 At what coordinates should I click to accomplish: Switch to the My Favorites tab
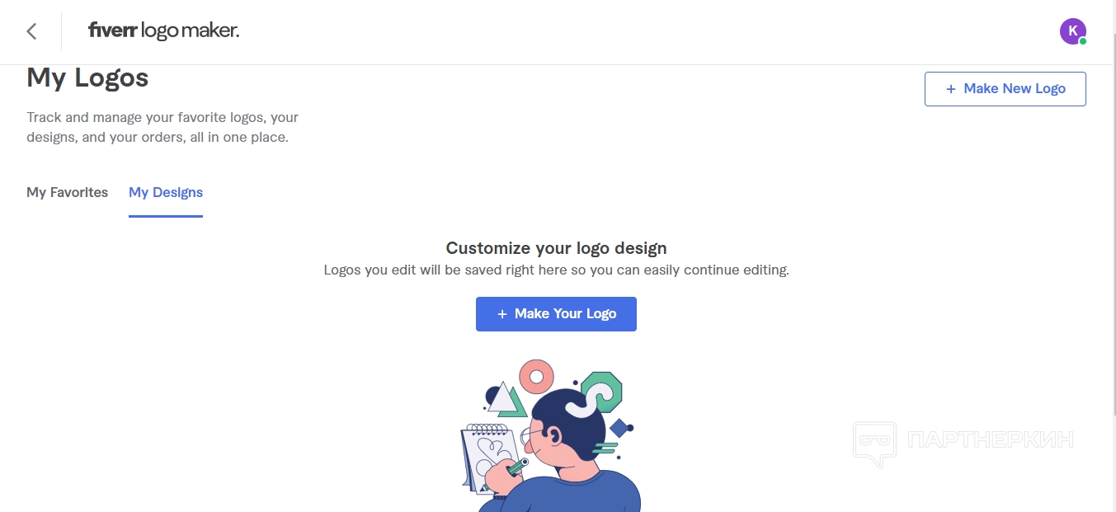[67, 192]
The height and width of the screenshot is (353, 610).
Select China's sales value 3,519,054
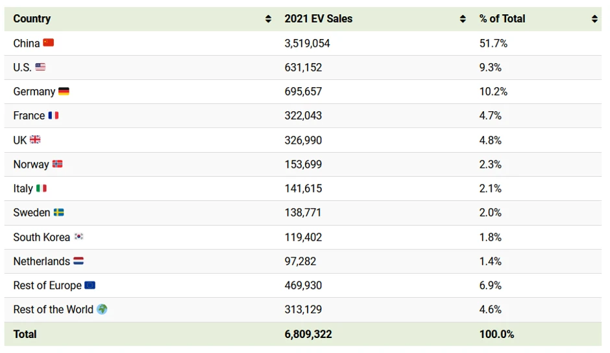307,44
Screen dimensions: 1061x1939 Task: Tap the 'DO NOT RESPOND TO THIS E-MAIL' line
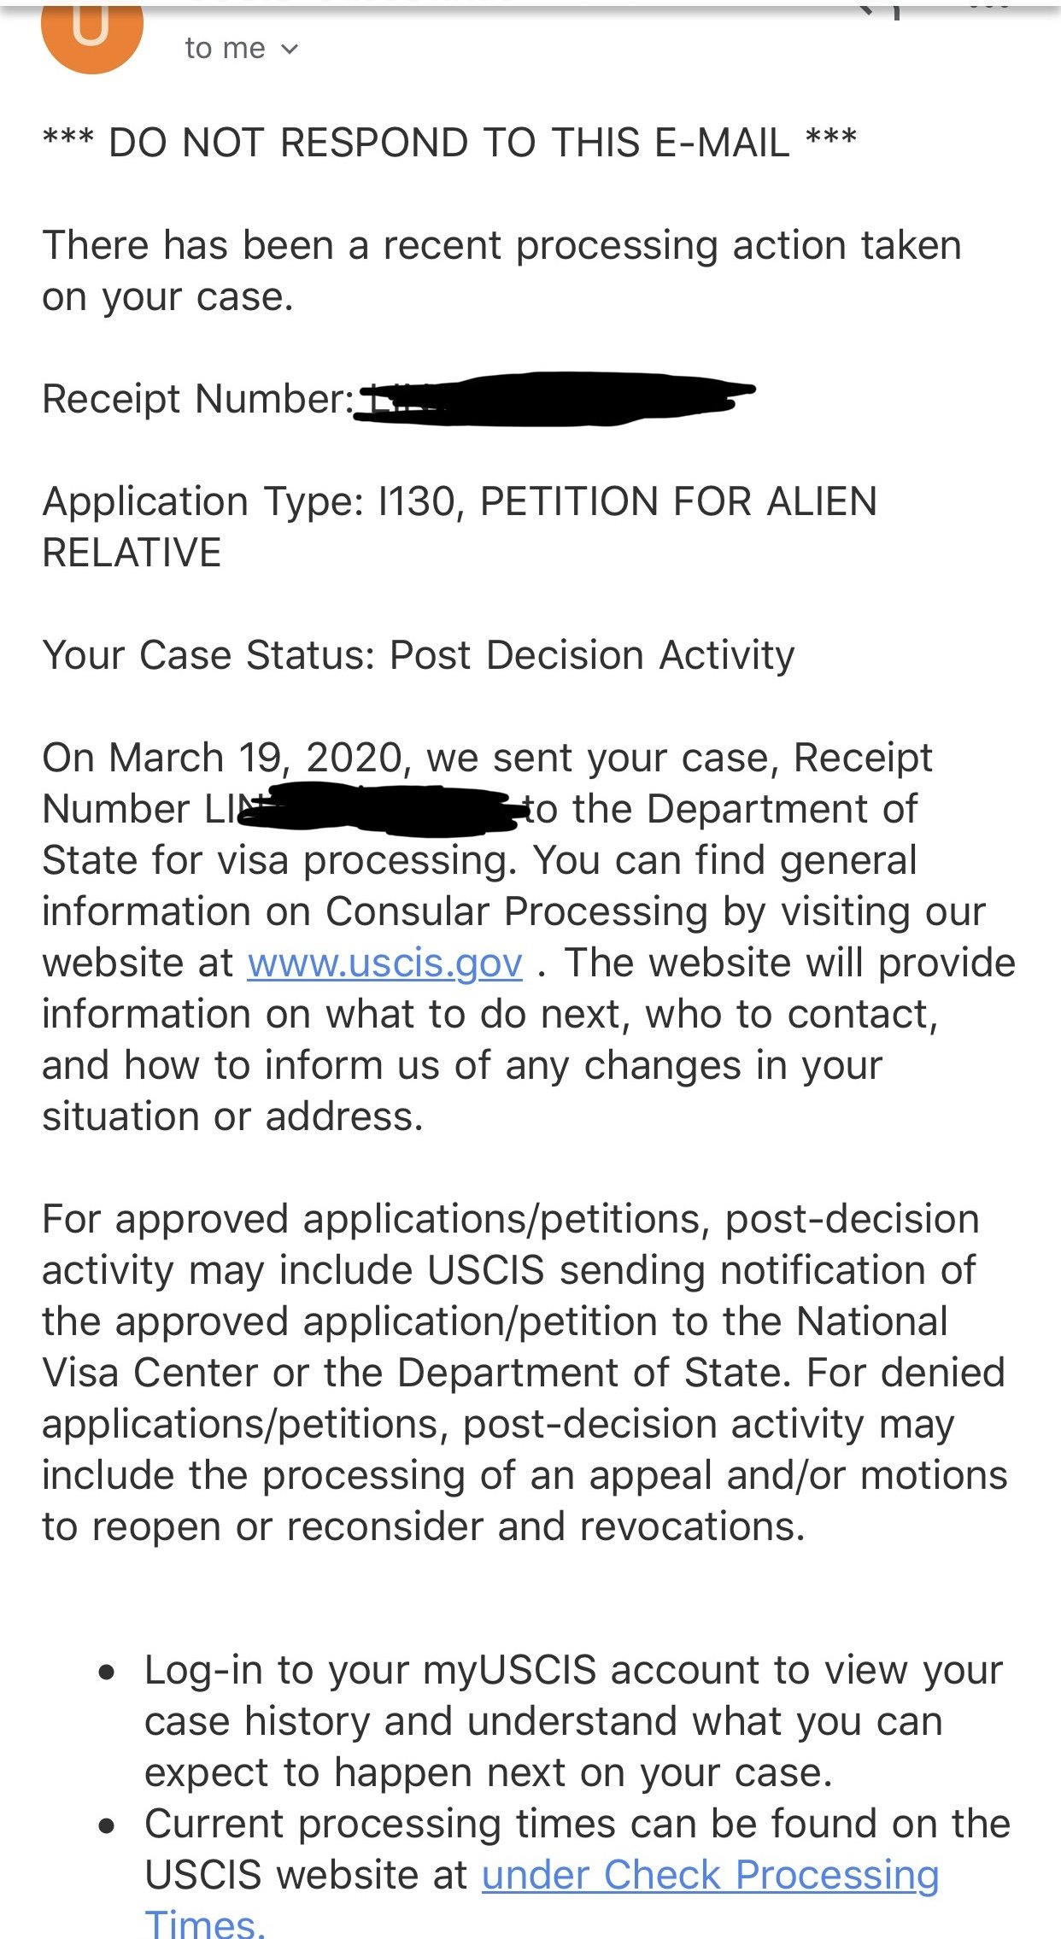[449, 143]
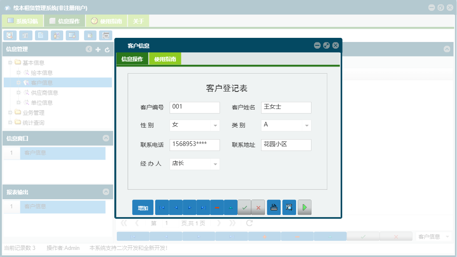Cancel changes with the red X icon
This screenshot has width=457, height=257.
258,207
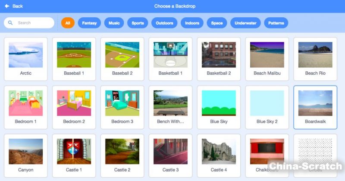Select the Bedroom 2 backdrop
This screenshot has height=181, width=345.
(x=74, y=107)
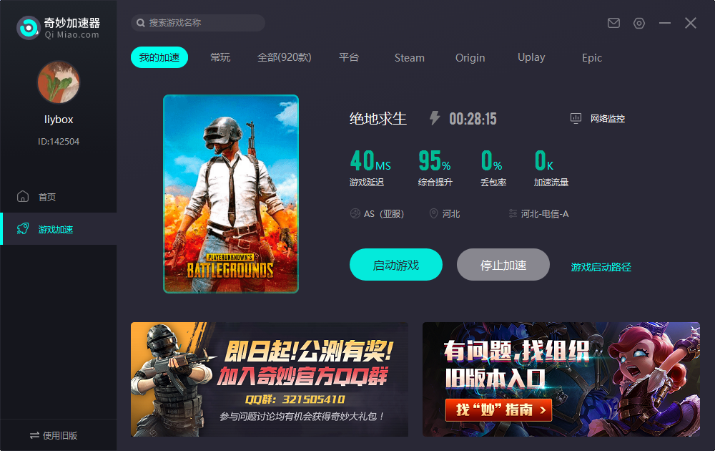Open the Epic tab

pyautogui.click(x=591, y=58)
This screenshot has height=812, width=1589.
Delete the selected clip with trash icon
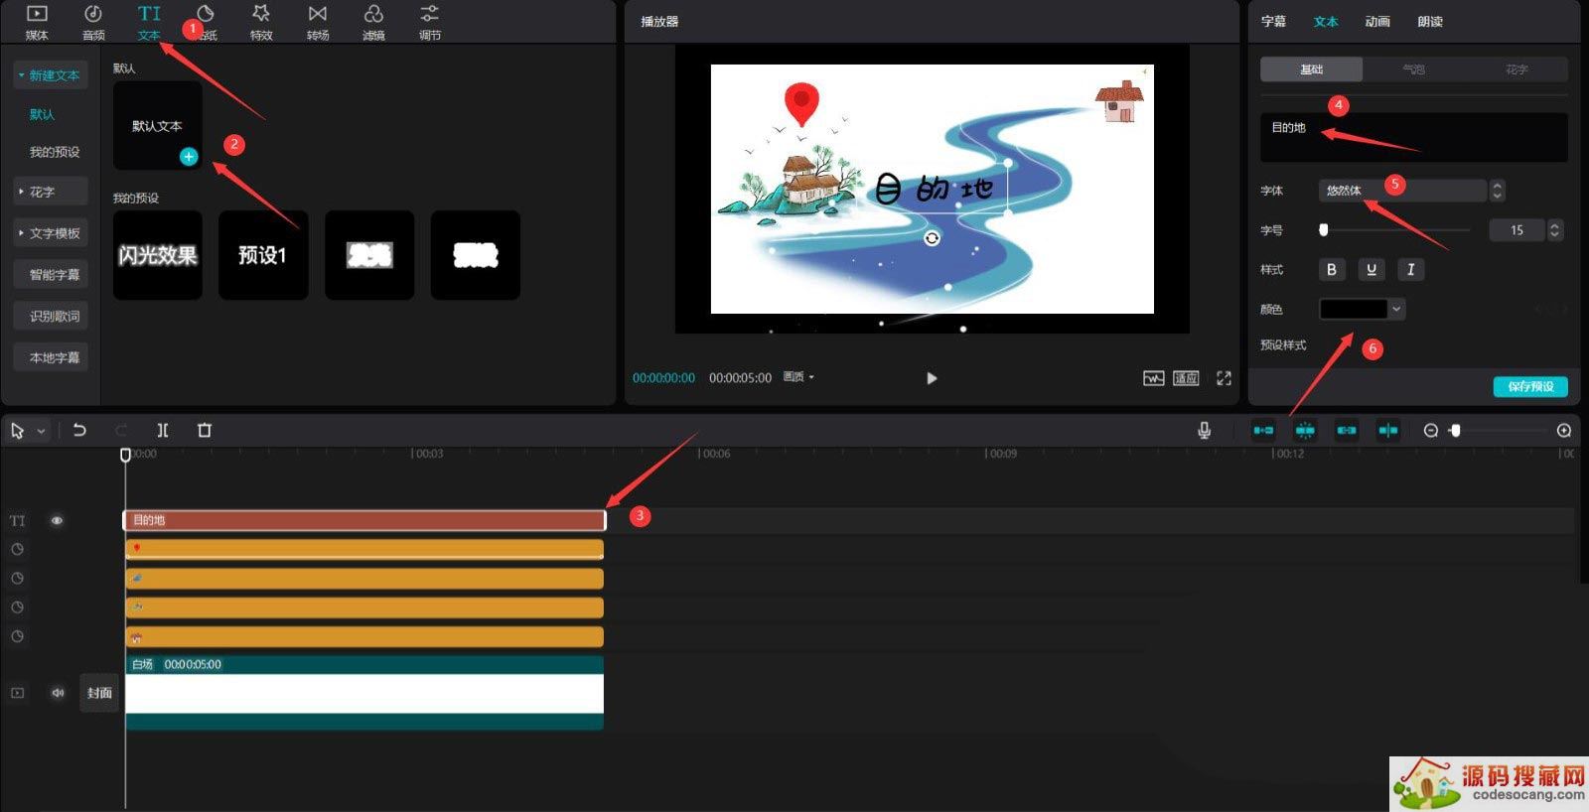[x=205, y=430]
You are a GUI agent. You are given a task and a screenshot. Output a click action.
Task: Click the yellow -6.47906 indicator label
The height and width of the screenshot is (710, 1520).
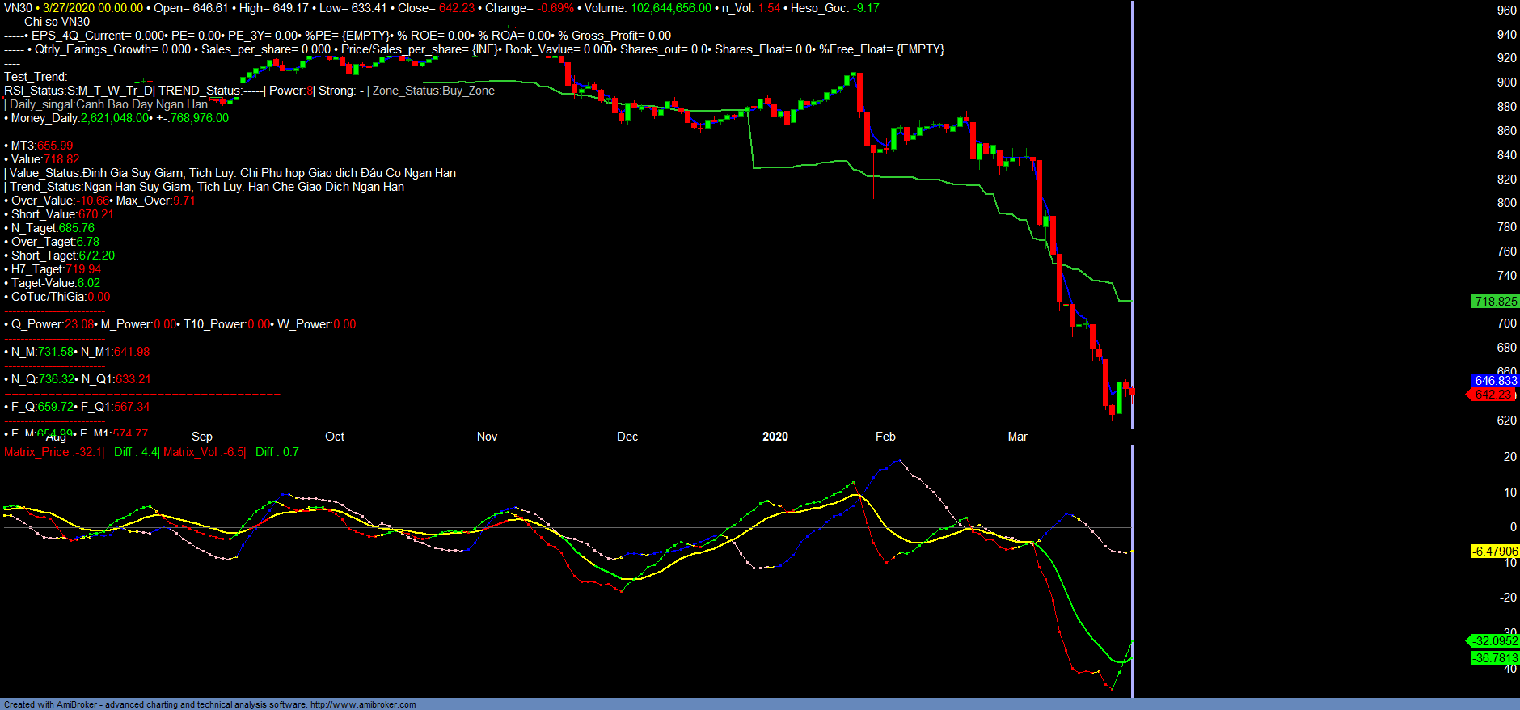point(1495,552)
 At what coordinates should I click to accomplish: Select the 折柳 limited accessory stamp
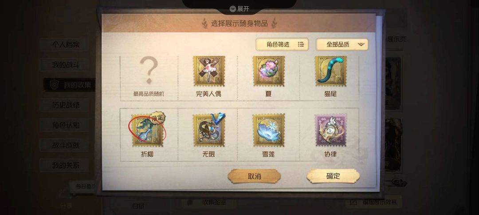point(148,130)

**Given request**: Copy out every entry above word for word, leaving out the pictures.

**Output below**:
 At what coordinates should I click to accomplish: Switch to the My Favorites tab
[67, 192]
The height and width of the screenshot is (353, 610).
Select China's sales value 3,519,054
307,44
Screen dimensions: 1061x1939 Task: Tap the 'DO NOT RESPOND TO THIS E-MAIL' line
[449, 143]
Cancel changes with the red X icon
This screenshot has width=457, height=257.
258,207
Select the Bedroom 2 backdrop
This screenshot has height=181, width=345.
(x=74, y=107)
Open the Epic tab

pyautogui.click(x=591, y=58)
This screenshot has height=812, width=1589.
Delete the selected clip with trash icon
[x=205, y=430]
You are a GUI agent. You are given a task and a screenshot. Output a click action.
Task: Click the yellow -6.47906 indicator label
The height and width of the screenshot is (710, 1520).
point(1495,552)
 At what coordinates should I click to accomplish: Select the 折柳 limited accessory stamp
point(148,130)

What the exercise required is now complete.